エリーヌがいつものように縁側で寝転がり、珍しくスケベな妄想に耽っていると、何度か聞いた覚えがあるデカイ爆発音が聞こえてきた。エリーヌはびっくりして少しお漏らしした。

エリーヌ「きゃぁッ!わっ!わわ!ト、トイレ〜〜!」

エリーヌが真っ赤な顔をして、トイレから戻り魔法陣転送室に入ってみると、転送機の上に焦った顔をした男が立っていた。

エリーヌ「あ♪♪おかえり?3号♪(*´ω`*)」

[青鬼 《あおおに》]麗牙れいが「えっ?…あ、マジかー俺……死んだのか…」

エリーヌ「うん(。´Д⊂)善行値かなり上がってるよ?お疲れ様…ね(*´∀`)」

麗牙「あっと……そんな場合じゃない!!早く戻らないと!」

かなり焦った様子の麗牙。

エリーヌ「ずいぶん急いでるんだね♪麗くん♪」

麗牙「早く戻らないと、[ゆうちゃん]が……俺なんかより、よっぽど大変な思いをしてるゆうちゃんがヤバいんだ(つд;*)」


この[ゆうちゃん]とは、ご存知赤音の友達だったゆうちゃんである。


エリーヌ「……麗君の好きな女の子なの?」

麗牙「え!!Σ( ̄□ ̄;)違うよ?まだゆうちゃんは10歳の女の子なんだよ?」

エリーヌ「……ふぅん(ノ´∀`*)」「麗君はいくつだっけ?(ノ´∀`*)」

麗牙「え?だから違うって!」「じゃぁ、もう行くからね!!!」

麗牙はかなり先を急いでいる。

エリーヌ「あっ!ちょっと待って?また鬼の力、抑えて行く?」

麗牙「うん!善行値上がりやすいしね♪」

エリーヌ「じゃぁ、また10%に抑えるね♪じゃ、行ってらっしゃい♪」

麗牙「またね(*≧∀≦*)」


エリーヌは転送機のスイッチを押した。


3号……麗牙、人間界にて妖怪[青鬼]として、日々善行値を貯めるために生活している。そのままの能力では、[鬼]の力は強力過ぎるため、力を10%まで抑えている。10%とはいえ並みの妖怪より、圧倒的に強いのだ。


麗牙が住む場所は埼玉県戸田市……何故、麗牙が死に至ったのか。それは麗牙がセノウと並ぶほど優しい男だからである。
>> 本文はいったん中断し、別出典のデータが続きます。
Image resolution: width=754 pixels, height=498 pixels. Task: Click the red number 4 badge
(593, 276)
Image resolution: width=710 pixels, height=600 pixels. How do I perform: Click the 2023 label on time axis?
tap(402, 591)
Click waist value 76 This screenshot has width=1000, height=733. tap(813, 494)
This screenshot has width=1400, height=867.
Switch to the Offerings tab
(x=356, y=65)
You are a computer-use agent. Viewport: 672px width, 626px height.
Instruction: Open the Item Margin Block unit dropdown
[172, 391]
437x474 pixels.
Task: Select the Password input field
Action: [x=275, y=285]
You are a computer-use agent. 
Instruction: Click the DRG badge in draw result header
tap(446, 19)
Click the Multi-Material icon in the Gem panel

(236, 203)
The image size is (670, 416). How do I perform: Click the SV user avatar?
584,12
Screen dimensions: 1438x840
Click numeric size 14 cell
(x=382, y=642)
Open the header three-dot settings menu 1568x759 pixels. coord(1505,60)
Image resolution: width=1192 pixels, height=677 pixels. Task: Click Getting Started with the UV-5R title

人間界に戻った麗牙が急いでゆうちゃんの家に向かうと、ゆうちゃんが倒れていた。

ゆんちゃんはご飯を食べていなかった……。

何故なら、ゆうちゃんには現在、両親がいない。突然、四ヶ月前にお金も残さずに二人とも失踪してしまった。さらに幼い三人の妹がいる。とても貧しく日々の食事にも困窮しているため、自分はご飯を食べずに妹達に食べさせているのだ。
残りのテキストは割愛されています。